First, here is an example of how to delegate the presentation of a person to a template:

Code

<fr:view name="UserView" property="person">
    <fr:layout name="template">
        <fr:property name="template" value="/manager/renderers/template.jsp"/>
    </fr:layout>
</fr:view>

Result

As this is a little too much to write just to specify the template that should be used, the view tag supports an abbreviation for this case. In the same way that the layout attribute allows to ommit the inner fr:layout tag, the template attribute allows you to ommit all the inner tags.

<fr:view name="UserView" property="person" template="/manager/renderers/template.jsp">

But how do we access the object to be presented from the template?

There is an additional taglib that can only be used in templates: fenix-template.tld. This taglib provides tags very similar to those we have been using but reference the object to be presented implicitly. Let's look at the template used before. You can easily see how each element was generated by looking at the (n) notation.
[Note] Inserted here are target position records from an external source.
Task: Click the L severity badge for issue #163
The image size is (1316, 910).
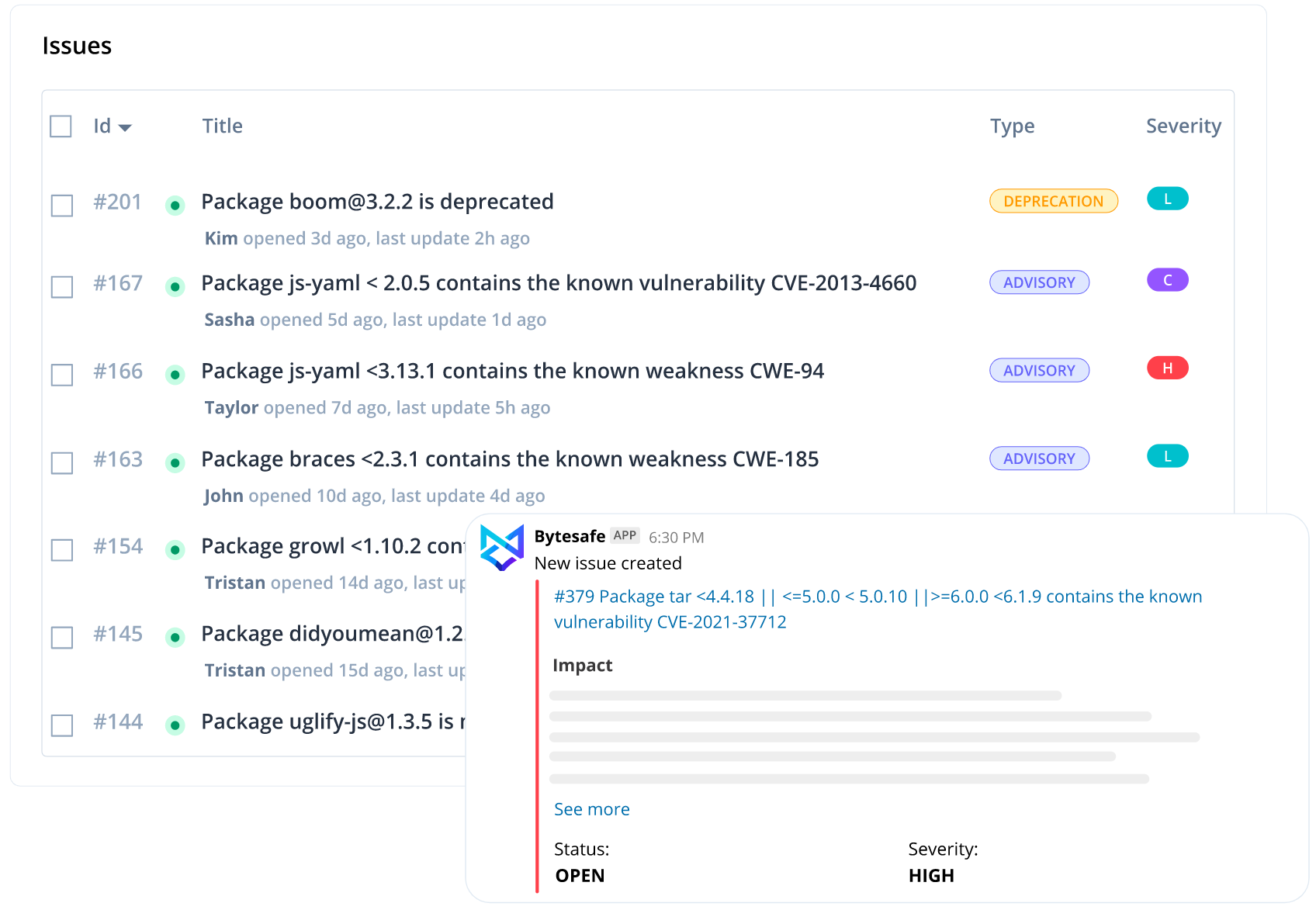Action: [1167, 456]
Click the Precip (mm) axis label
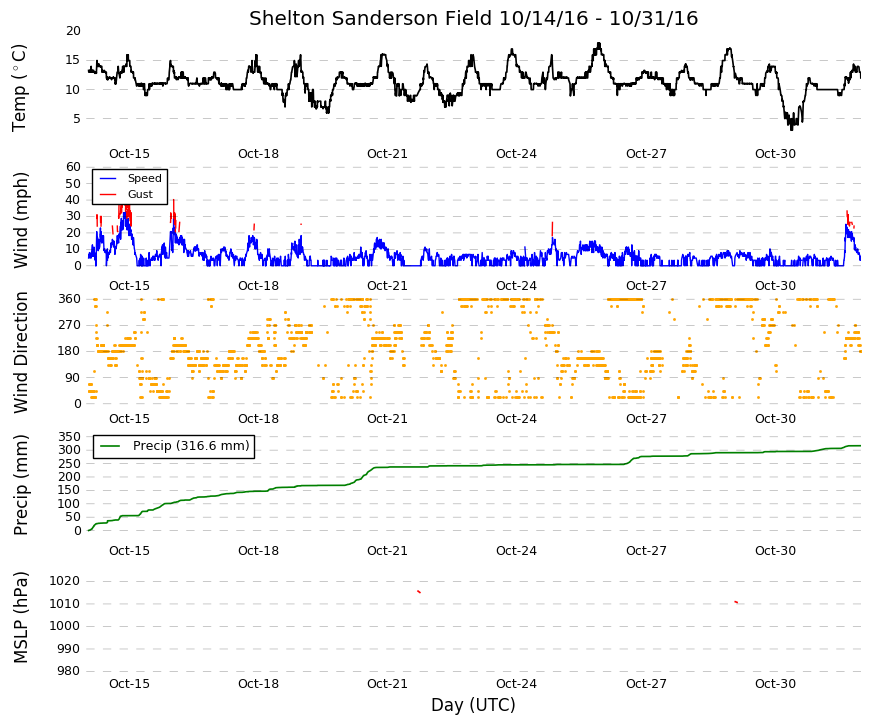 click(21, 485)
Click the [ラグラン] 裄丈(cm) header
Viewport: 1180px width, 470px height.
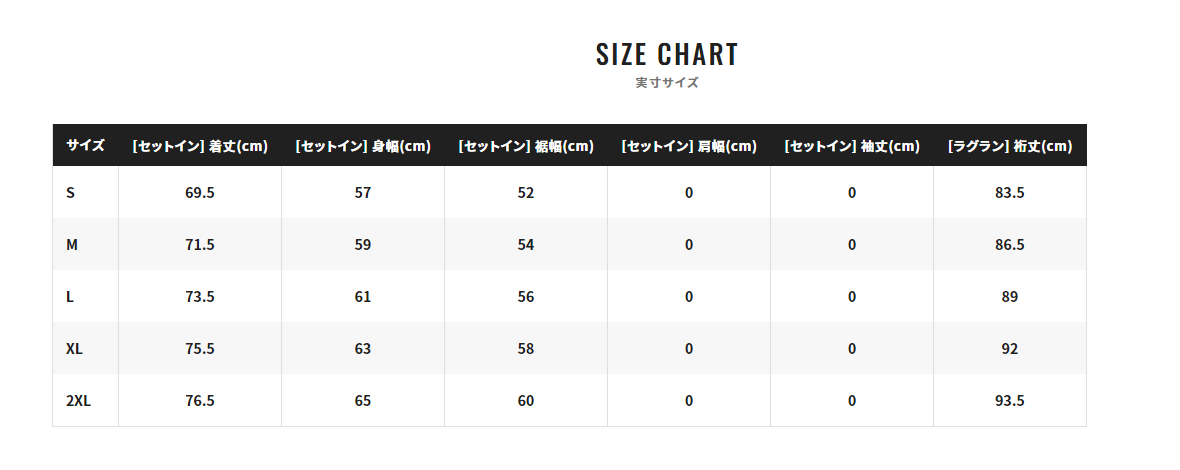point(1010,146)
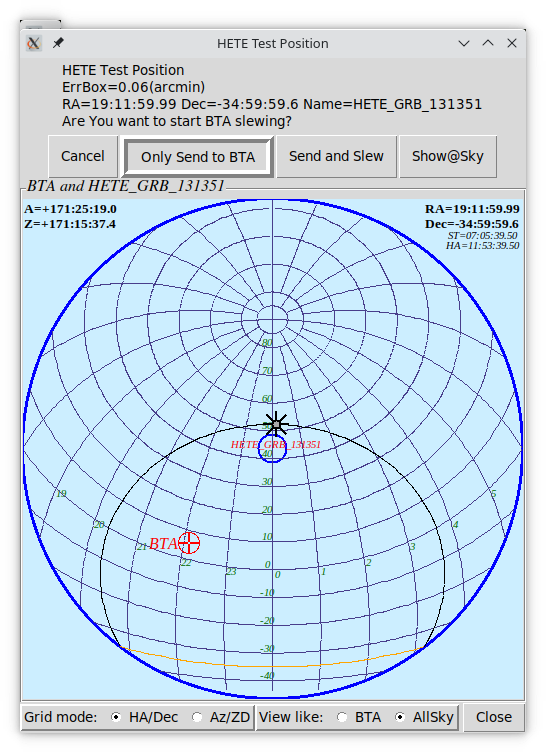Click Send and Slew button
The height and width of the screenshot is (753, 546).
[336, 157]
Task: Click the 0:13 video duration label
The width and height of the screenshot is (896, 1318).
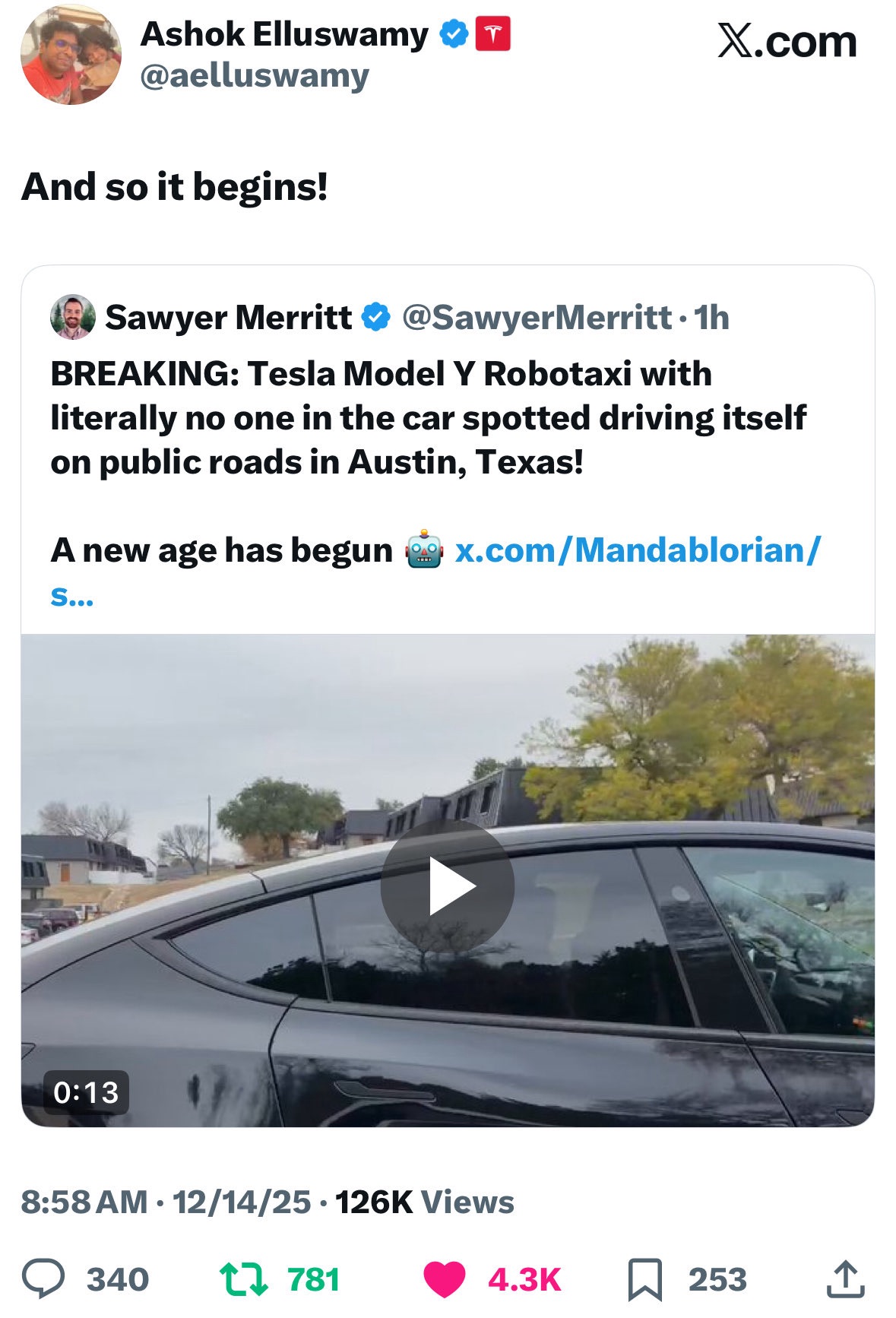Action: pos(86,1092)
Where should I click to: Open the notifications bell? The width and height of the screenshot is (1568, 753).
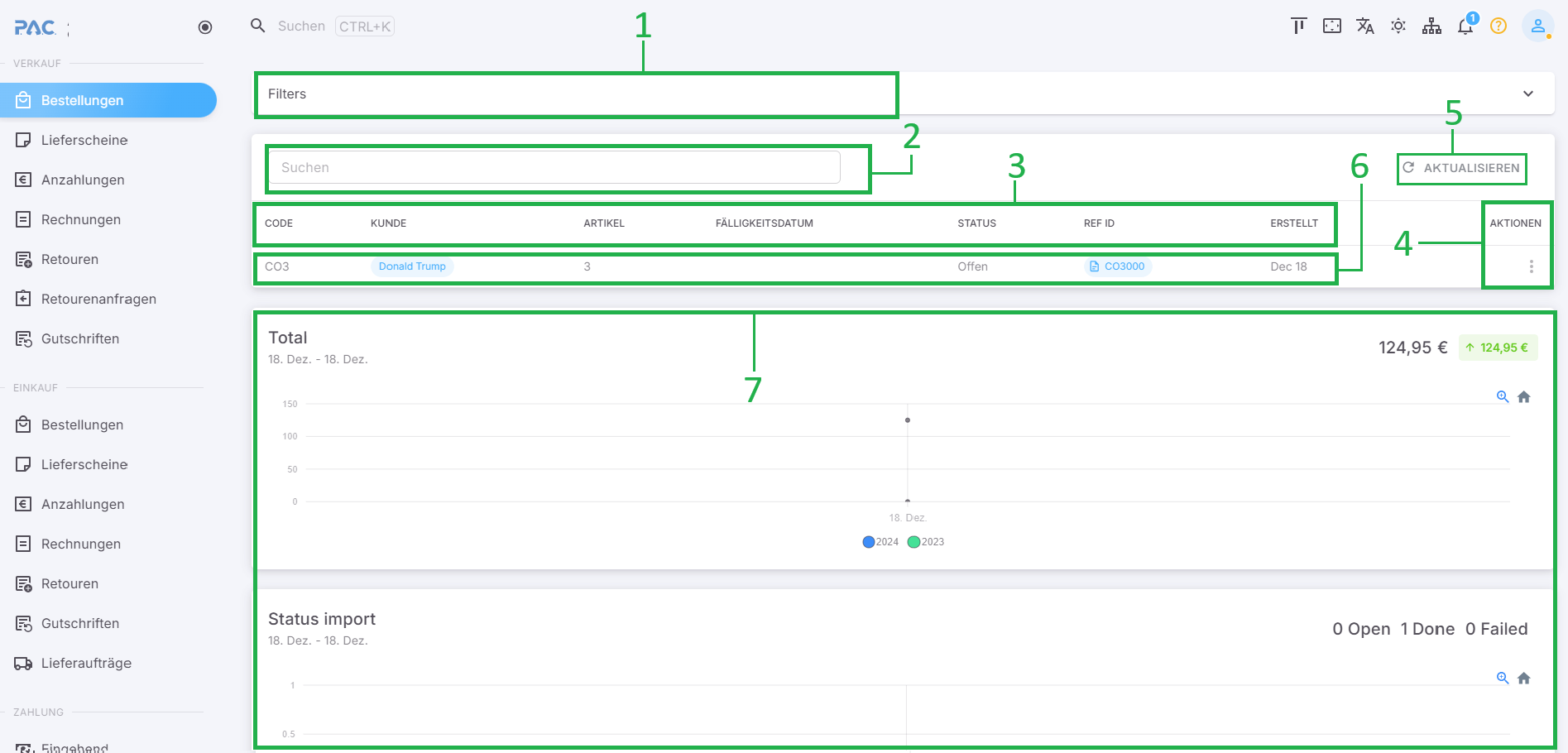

<%@ taglib uri="/WEB-INF/fenix-template.tld" prefix="ft" %>

<!-- Defines a page attribute with the value of the property "nome" of the shown object -->
<ft:define id="personName" property="nome"/>

<table style="border-bottom: 1px solid gray">
    <thead>
        <tr>
            <th colspan="5" style="border-bottom: 1px solid gray">(1) <%= personName %></td>
        </tr>
    </thead>
    <tbody>
        <tr>
            <td>(2) <ft:label property="gender"/></td>
            <td>(3) <ft:view property="gender"/></td>
            
            <!-- separator -->
            <td width="100px" rowspan="2"></td>
            
            <td>(4) <ft:label property="nascimento"/></td>
            <td>(5)
                <ft:view property="nascimento">
                    <ft:layout>
                        <ft:property name="format" value="dd MMMM yyyy"/>
                    </ft:layout>
                </ft:view>
            </td>
        </tr>
        <tr>
            <td>(6) <ft:label property="username"/></td>
            <td>(7) <ft:view property="username"/></td>

            <td>(8) <ft:label property="pais.nationality"/></td>
            <td>(9) <ft:view property="pais.nationality"/> </td>
        </tr>
    </tbody>
</table>

The two entirely new tags are define and label. The first tag is very similar to the bean:define tag. It defines a new attribute in the page with the value of the given property from the presented object. The label tag allows you to search for the label defined in the renderers' resources using the renderer's conventions for labels.